Panna Alessandra lo fissò negli occhi.
— Avete voi incendiato Volmontovichi? — gli chiese.
— Io... io...
Avrebbe voluto dir di più; ma tutto ad un tratto si udì uno strepito di voci ed un calpestìo di cavalli, che si avvicinavano con indicibile rapidità.
— I demoni vogliono l'anima mia! — gridò Kmita come in un accesso di delirio.
Panna Alessandra si volse verso le donne e disse loro: — Se domandano di lui, risponderete che non è qui. Poi disse a Kmita: — Entrate là! — e gli additò una stanza attigua, nella quale lo spinse quasi a viva forza richiudendo immediatamente la porta dietro di lui.
Frattanto una frotta d'uomini armati riempì il cortile, e in un batter d'occhio i Butrym, i Gostyevich, i Domaschevich, ed altri ancora, si precipitarono dentro la casa. Vedendo la donzella si fermarono.
— Che cos'è successo? Che cosa volete? — domandò ella, rimanendo imperterrita sotto i terribili sguardi dei cavalieri e dinanzi al sinistro scintillare delle sciabole sguainate.
— Kmita ha incendiato Volmontovichi, — gridarono i nobili in coro. — Egli ha trucidato uomini, donne e fanciulli! Vogliamo la sua testa ed il suo sangue.
— Inseguitelo, — disse Alessandra. — Che cosa fate qui? Inseguitelo. Qui non c'è. La casa era chiusa. Cercatelo nelle stalle e nei granai.
— Egli si è nascosto nel bosco, — disse uno dei nobili. — Andiamo, fratelli, inseguiamolo!
— Signora! — disse Yuzva Butryym con voce tuonante, — non nascondete quell'uomo.

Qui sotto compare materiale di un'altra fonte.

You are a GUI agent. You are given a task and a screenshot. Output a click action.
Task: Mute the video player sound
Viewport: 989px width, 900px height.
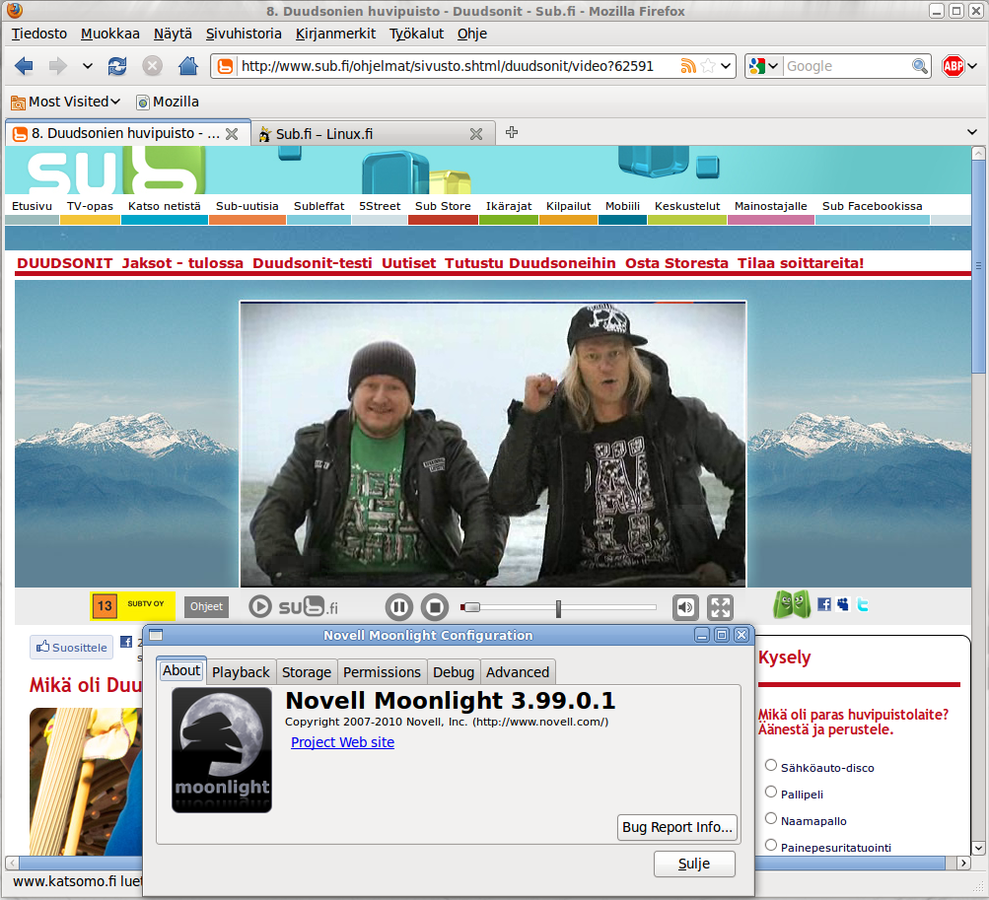[x=685, y=607]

Egli è maledetto.
— Io pure mi unisco a voi nel maledirlo, — esclamò Olenka
Poco dopo risuonò di nuovo lo strepito delle armi ed il rumore dei passi.
I nobili risalirono a cavallo e partirono. Un piccolo numero si trattenne per esplorare le stalle ed i granai, ma poi anch'essi se ne andarono.
Panna Alessandra stette in ascolto finchè le voci dei cavalieri si perdettero in lontananza. Poi bussò alla porta in cui aveva rinchiuso Kmita, e gli disse: — Uscite.
Pan Andrea uscì col viso stravolto.
— Olenka — disse in tono supplichevole.
— Non voglio udirvi nè conoscervi. Prendete un cavallo e fuggite, — replicò la fanciulla severamente.
— Olenka! — gemette Andrea protendendo le mani.
— Vi è sangue sulle vostre mani, come sulle mani di Caino! — ella gridò balzando indietro come alla vista di un serpente. — Andatevene e non tornate mai più!